Eintracht Frankfurt - Karlsruher SC

Oberliga Süd 1954/55 - 15. Spieltag

3:3 (2:1)

Termin: 26.12.1954
Zuschauer: 10.000
Schiedsrichter: Scheuring (Schweinfurt)
Tore: 1:0 Hans Weilbächer (13.), 1:1 Kunkel (17.), 2:1 Alfred Pfaff (39.), 3:1 Alfred Pfaff (53., Elfmeter), 3:2 Adolf Bechtold (60., Eigentor), 3:3 Strittmatter (70.)

>> Spielbericht <<

Eintracht Frankfurt Karlsruher SC

 


  • R.Fischer
  • M.Fischer
  • Baureis
  • Roth
  • Geesmann
  • Dannenmeier
  • Kohn
  • Sommerlatt
  • Traub
  • Kunkel
  • Strittmatter

 

Trainer Trainer
  • Adolf Patek

Eintrachts Abwehr rissig und brüchig

Loys Faust als Nothelfer

Bravo, Karlsruher SC! Das war ein wirkliches Meisterstück. In der Höhle des Löwen eine halbe Stunde vor dem ganzen Halt noch mit 1:3 im Hintertreffen zu liegen, und am Ende dem Siege näher zu sein als der Gastgeber — das war eine Leistung, die den Sonder-Applaus der 10000 Zuschauer wohl verdiente, der die tapfere Mühlburger Elf in die Kabine begleitete.

Auch wir hatten, als Alfred Pfaff, der die Festtagsstimmung mit aufs Feld gebracht hatte, bei einem seiner Slalom-Läufe gelegt und den diktierten Elfer selbst zum 3:1 verwandelt hatte, den Kampf für entschieden gehalten. Die königsblauen Mühlburger hatten der Eintracht zwar schon bis dahin schwer eingeheizt und ihr in einem tempostarken und mit drei Tonnen Dynamit geladenen Kampf den Feiertag zu einem sauren Werktag gemacht. Aber wir glaubten, dieser Pfaff-Elfmeter werde ihre Moral in Fetzen reißen und sie zur Resignation zwingen. Es erwies sich als Irrglaube. Für die Mannen um den Dreh- und Angelpunkt Sommerlatt, den Mann mit den vier Pferdelungen, blieb das Wörtchen „Kapitulation" ein unbekannter Begriff, statt auseinanderzufallen und zusammenzubrechen, schalteten sie den Schnellgang ein. Sommerlatt und Dannenmeier drückten mit der Macht eines 1000pferdigen Riesen-Schiebers ihren Viermännersturm nach vorne und innerhalb von zehn Minuten war der beruhigende Vorsprung der Eintracht im Putzeimer.

Der Zwischenspurt, den die Karlsruher in diesen zehn Minuten hinlegten, hatte die Wucht des Orkans, der am Heiligen Abend über Frankfurt hinweggebraust war, er deckte das Deckungsdach der Riederwälder ab und riß breitklaffende Risse in die Eintracht-Abwehr.

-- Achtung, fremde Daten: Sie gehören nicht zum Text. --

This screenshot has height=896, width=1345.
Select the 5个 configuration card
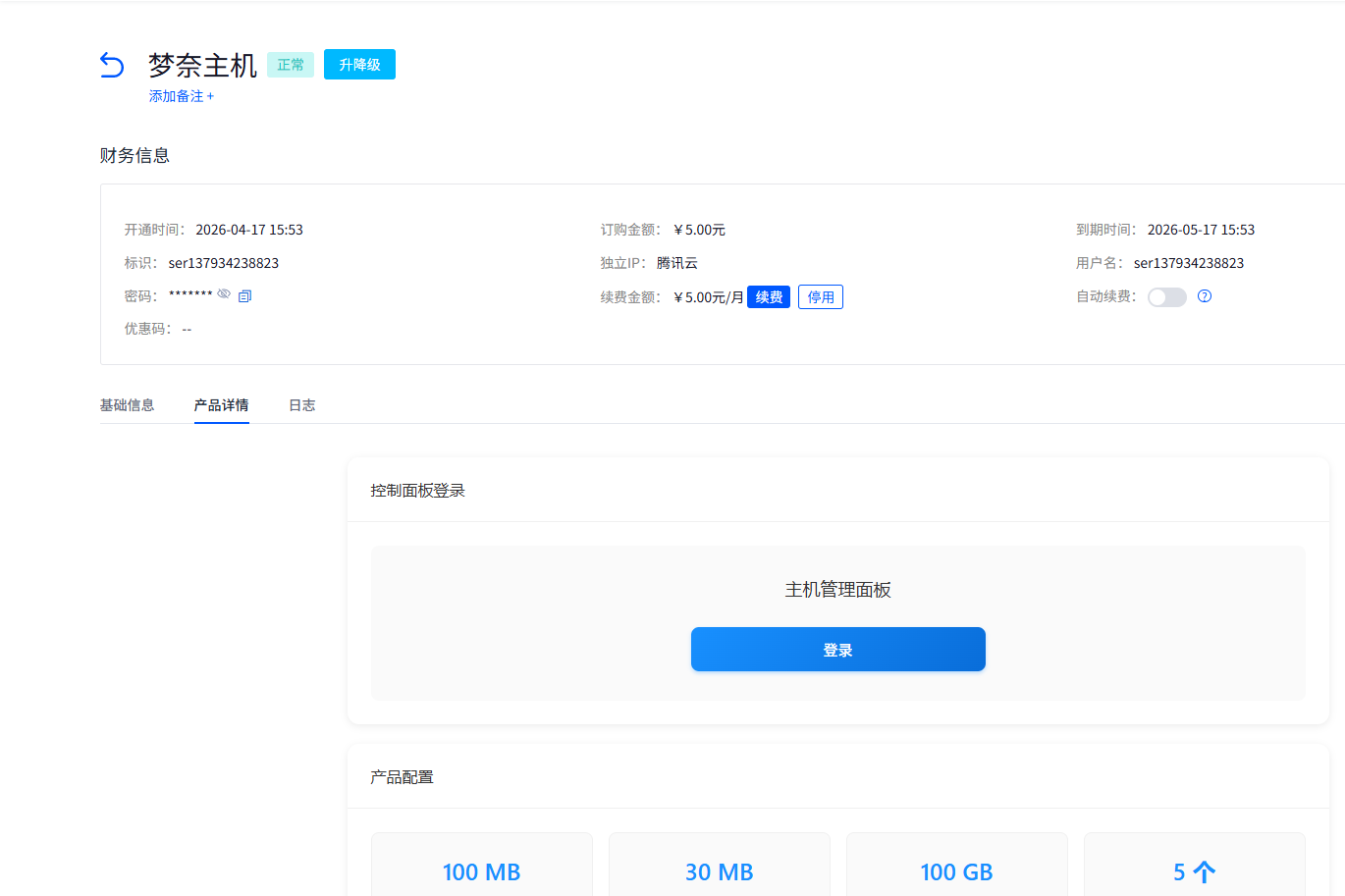[1194, 871]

Kudraß war machtlos dem Quecksilber Traub ausgeliefert, Bechtold sah zumeist nur noch Strittmatters Rücken und der blutjunge Luxemburger Kohn sprang mit Wloka um wie mit einem blutigen Anfänger. Er stoppte die Bälle kaltschnäuzig wie ein alter Profi, ging hurtig wie ein Reh an seinem Bewacher vorbei und legte mit einem Solo Pfaffscher Güte den Grundstein zum Ausgleich. Nachdem Bechtold mit einem Eigentor, das ebenso überflüssig war wie ein Kropf, den Karlsruhern wieder zur Tuchfühlung verholfen hatte, lief der Luxemburger mit dem Ball am Fuß an Heilig und Kudraß vorbei und knapp vor der Seitenlinie zog er das Leder so flach und präzis zur Mitte, daß Strittmatter nur noch den Fuß hinzuhalten hatte. Der lange Loy versuchte mit einem Spreizschritt von vier Meter Länge das Unheil noch aufzuhalten — aber selbst dieser Vier-Meter-Schritt war noch zu kurz. Eine Minute vor Schluß winkte den Karlsruhern sogar noch die Siegeschance, als Kohn wieder Wloka genarrt und sich freies Schußfeld verschafft hatte. Sein halbhoher Schuß war gut placiert — aber Loy riß instinktiv die Faust hoch, und das Leder schwirrte wie eine fliegende Untertasse über die Latte zur Ecke. Loys Faust rettete der Eintracht wenigstens noch einen Punkt — der andere freilich wanderte an der Seite der glückstrahlenden Mühlburger mit nach Karlsruhe.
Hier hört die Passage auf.